[Source records]
════

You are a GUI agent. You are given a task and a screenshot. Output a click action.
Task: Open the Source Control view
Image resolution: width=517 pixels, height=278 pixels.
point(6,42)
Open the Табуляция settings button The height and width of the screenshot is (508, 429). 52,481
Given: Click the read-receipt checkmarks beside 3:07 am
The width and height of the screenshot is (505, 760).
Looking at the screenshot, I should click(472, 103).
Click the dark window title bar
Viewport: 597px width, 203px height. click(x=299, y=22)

════

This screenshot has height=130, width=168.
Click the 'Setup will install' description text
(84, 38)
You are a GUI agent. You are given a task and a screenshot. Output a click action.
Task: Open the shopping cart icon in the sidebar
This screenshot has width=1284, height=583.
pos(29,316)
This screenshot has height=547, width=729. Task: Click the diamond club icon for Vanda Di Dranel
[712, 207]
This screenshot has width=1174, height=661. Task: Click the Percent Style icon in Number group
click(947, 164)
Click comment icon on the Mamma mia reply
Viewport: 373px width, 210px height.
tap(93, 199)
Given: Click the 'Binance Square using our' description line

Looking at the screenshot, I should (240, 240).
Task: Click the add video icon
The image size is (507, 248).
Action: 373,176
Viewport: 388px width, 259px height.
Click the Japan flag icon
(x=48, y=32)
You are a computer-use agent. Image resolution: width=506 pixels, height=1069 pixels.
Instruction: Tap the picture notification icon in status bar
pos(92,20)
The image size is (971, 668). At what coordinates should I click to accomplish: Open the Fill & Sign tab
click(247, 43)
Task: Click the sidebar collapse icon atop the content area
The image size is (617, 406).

════

> _EXERCISE_
Put every line from the one containing "Given: Click the read-receipt" down to the one containing "Viewport: 597px width, 203px", both included, into a numbered list, leaving out any blank lines.

> _RESPONSE TO THIS TASK_
1. Given: Click the read-receipt checkmarks beside 3:07 am
2. The width and height of the screenshot is (505, 760).
3. Looking at the screenshot, I should click(472, 103).
4. Click the dark window title bar
5. Viewport: 597px width, 203px height. click(x=299, y=22)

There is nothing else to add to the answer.